Too much life insurance?
It’s no secret that the private wealth industry favors professionals over their wealthy clients. This structural phenomenon translates into a sizeable percentage of the wealthy being poorly served. However, the scales are slowly moving in favor of the wealthy as more and more embrace the practices of high-performing single-family offices. At the same time, an expanding cohort of leading private wealth industry professionals is helping to empower the wealthy to make better-informed and better-aligned financial decisions.
One area where a large percentage of the wealthy are failing to optimize their financial lives is the purchase of life insurance to cover estate or inheritance taxes. According to Frank Seneco, President of the advanced life insurance planning boutique Seneco Global Advisors, “Life insurance can, and often is, a very effective way to pay estate taxes. The problem is that there are often times when the life insurance policies, especially for larger amounts, are not structured to maximize value. Another serious complication is not skillfully integrating life insurance with a wealthy client’s estate plan. Consequently, one of the biggest issues we see is that many wealthy clients purchase too much life insurance for their needs. At the same time, they’re commonly buying the wrong policies, which, interestingly, pay the highest commissions.”

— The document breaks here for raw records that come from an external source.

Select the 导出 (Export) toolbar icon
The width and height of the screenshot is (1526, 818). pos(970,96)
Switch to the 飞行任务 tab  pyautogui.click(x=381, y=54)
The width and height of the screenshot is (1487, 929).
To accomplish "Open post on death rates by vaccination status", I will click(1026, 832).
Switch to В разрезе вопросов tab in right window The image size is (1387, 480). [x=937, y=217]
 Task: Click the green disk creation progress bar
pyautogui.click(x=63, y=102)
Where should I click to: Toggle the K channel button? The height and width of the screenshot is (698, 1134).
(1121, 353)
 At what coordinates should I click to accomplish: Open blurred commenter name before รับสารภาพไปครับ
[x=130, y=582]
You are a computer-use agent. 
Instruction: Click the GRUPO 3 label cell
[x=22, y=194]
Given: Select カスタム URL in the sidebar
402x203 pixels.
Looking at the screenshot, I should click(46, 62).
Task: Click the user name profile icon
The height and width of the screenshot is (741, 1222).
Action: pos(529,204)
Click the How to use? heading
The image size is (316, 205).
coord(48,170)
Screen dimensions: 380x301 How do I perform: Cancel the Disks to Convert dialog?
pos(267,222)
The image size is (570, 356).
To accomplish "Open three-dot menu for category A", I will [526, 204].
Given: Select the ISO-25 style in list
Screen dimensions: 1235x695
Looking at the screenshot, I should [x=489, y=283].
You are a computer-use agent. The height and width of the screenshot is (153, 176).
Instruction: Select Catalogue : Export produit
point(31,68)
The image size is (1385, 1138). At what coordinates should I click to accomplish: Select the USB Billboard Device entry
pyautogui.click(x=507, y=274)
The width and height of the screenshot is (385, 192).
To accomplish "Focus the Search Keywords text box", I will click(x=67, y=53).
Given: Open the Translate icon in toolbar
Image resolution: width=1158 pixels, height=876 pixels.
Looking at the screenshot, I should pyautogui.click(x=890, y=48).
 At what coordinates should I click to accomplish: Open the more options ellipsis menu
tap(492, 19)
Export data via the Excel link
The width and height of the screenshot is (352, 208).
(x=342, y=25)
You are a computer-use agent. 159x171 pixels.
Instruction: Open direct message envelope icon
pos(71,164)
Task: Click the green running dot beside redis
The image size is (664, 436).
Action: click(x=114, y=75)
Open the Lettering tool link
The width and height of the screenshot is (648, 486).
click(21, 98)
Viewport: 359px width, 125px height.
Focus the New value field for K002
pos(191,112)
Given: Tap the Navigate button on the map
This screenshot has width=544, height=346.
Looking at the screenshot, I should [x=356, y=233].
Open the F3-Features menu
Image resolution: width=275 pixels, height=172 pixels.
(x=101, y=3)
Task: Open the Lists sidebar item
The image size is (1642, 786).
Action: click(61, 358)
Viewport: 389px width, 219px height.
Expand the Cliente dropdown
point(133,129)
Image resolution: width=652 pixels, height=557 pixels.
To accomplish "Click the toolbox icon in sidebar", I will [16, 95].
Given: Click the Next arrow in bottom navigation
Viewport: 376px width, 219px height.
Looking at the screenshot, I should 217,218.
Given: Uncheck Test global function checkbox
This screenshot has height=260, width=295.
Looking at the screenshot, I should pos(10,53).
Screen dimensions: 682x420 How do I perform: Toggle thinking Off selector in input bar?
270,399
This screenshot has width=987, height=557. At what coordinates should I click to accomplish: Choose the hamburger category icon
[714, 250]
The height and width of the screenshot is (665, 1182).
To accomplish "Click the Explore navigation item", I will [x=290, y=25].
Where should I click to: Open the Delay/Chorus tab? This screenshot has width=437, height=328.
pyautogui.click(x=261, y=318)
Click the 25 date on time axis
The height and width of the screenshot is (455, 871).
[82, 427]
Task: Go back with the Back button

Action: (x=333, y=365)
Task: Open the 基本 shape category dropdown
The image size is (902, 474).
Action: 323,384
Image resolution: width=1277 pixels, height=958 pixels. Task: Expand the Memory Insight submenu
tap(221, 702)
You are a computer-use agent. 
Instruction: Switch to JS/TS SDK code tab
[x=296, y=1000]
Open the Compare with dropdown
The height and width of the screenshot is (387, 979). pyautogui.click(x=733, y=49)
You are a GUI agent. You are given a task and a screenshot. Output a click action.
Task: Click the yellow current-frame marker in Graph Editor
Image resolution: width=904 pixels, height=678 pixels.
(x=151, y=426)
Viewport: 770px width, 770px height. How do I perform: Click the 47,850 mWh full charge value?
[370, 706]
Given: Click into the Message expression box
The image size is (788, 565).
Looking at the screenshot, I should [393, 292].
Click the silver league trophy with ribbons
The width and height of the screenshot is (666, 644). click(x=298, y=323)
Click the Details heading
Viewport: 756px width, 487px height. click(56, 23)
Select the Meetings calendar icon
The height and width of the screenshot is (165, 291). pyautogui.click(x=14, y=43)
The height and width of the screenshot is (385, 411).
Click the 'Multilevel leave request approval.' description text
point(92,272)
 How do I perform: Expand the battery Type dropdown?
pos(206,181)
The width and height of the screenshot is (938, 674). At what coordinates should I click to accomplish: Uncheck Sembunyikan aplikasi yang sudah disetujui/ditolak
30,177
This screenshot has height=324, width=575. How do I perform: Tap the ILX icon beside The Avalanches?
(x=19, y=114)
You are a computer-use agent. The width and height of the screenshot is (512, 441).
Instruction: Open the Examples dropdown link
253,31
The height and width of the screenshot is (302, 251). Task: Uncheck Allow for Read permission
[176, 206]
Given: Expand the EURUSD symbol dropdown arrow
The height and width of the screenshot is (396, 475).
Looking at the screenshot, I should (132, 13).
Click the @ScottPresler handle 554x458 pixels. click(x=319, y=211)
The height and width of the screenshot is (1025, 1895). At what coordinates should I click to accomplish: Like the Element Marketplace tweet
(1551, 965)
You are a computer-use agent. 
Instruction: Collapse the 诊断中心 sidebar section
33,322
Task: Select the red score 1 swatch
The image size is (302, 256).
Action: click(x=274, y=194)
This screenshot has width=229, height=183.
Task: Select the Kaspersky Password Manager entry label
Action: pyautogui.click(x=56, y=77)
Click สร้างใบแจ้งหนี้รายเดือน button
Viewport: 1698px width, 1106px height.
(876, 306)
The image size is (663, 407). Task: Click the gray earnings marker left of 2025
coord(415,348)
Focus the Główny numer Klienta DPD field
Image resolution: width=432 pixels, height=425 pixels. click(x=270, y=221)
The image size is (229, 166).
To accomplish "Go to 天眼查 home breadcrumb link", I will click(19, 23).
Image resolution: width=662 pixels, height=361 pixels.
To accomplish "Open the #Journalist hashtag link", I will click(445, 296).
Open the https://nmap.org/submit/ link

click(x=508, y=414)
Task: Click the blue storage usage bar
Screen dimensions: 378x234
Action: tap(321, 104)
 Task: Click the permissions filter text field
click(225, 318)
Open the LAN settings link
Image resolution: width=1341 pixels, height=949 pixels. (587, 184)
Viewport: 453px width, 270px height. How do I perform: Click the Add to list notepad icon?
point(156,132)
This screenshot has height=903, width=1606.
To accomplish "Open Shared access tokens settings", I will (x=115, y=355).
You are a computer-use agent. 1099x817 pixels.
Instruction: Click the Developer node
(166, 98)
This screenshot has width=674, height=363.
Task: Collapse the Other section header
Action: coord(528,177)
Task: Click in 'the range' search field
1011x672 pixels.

Again, life insurance regularly has a role in paying estate or inheritance taxes. What is critical is for the policies to be supportive of the desired client outcomes, and this is often not the case.
According to Russ Alan Prince, Executive Director of Private Wealth magazine and co-author of Making Smart Decisions: How Ultra-Wealth Families Get Superior Wealth Planning Results, “A pronounced reason for the wealthy being oversold, often wrong, life insurance policies is the limitations of the private wealth industry professionals they are working with coupled with, the allure of undeniably large commissions. A superior approach is to empower the wealthy to make smart decisions. In this case, it’s about showing each wealthy family the various solutions, including the permutations, so that they can make well-informed decisions. For example, a billionaire family we worked with could cover their estate taxes in seven different primary ways, plus all sorts of combinations of strategies. After we ensured they understood their options, including their advantages and disadvantages, they decided on a plan that did not include life insurance.”
One of the best ways for wealthy families who are uncertain of the strategies, including life insurance, being proposed to them to pay estate or inheritance taxes is to get a second opinion. To get the best outcomes, the wealthy family gets a second opinion concerning the viability and mechanics of the recommended life insurance policies and how the life insurance fits into their estate plan.
When wealthy families already have life insurance, second opinions can be beneficial. “There are many times we find wealthy families have purchased excessive amounts of improperly structured life insurance,” says Prince. “Many times, we’re able to help them modify their estate plans, including their life insurance, to get them superior results much more cost-effectively.”